In fact, he won both his World Series starts for Philadelphia.
New York took the other four games.

”Cliff can’t do it by himself,” Rangers manager Ron Washington
said. ”He’s only human. If anything goes wrong, he’s going against
a ballclub that can make you pay.”

Lee struggled in August, then had an injection in his aching
back and took almost two weeks off before returning to face the
Yankees at home on Sept. 12. He allowed two hits in eight-plus
innings of a 4-1 win.

In the postseason, he’s been nearly perfect, piling up 54
strikeouts while walking only six in 56 1-3 innings. He struck out
21 and did not walk a batter in two starts spanning 16 innings
against the Rays.

”I would like to throw a full season without walking anyone. I
know that’s probably unrealistic, but if you make every single team
you face swing their way around the bases, it’s going to pay off in
the end,” said Lee, who also won the regular-season opener at new
Yankee Stadium for Cleveland in April 2009.

If the Yankees have their way, this will be the last time they
see the 32-year-old Lee until they start throwing money at him this
offseason, when he can become a free agent.

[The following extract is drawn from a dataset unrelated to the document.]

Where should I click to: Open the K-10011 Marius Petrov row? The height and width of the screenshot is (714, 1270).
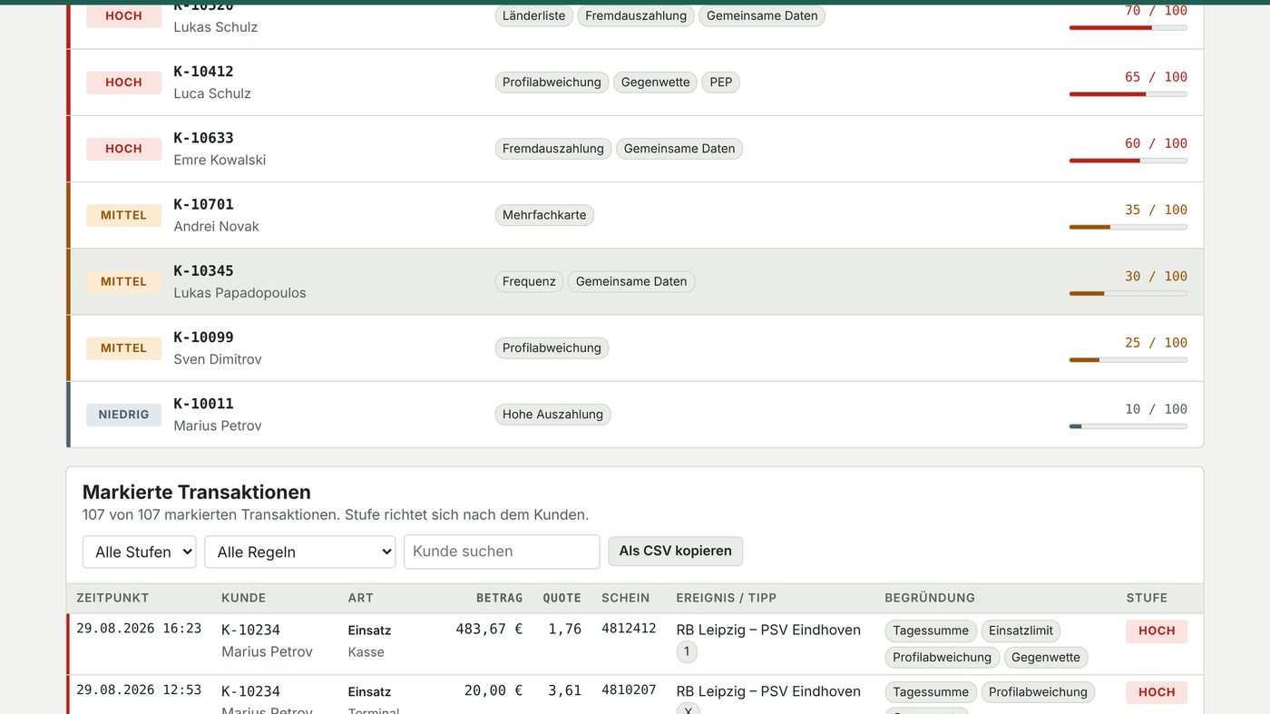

But if the Rangers win Monday night, New York would need to take
the next three in a row to advance without facing him in a decisive
Game 7 at Texas.

”We’ve faced a lot of pitchers throughout the years that have
had great reputations. Reputation doesn’t win games,” Yankees
captain Derek Jeter said. ”You still have to go out there and
pitch.”

Pettitte knows that as well as anybody. At 19-9 with a 3.87 ERA,
he holds major league records for wins, starts (41) and innings
(256) in the postseason.

”He’s been through it so many times, does not become rattled,
knows how to prepare for this type of game,” Girardi said.
”Experience is an important thing when it comes to this time of
year, because you don’t expect Andy to get too hyped up. He’ll be
the same guy that he is during the regular season.”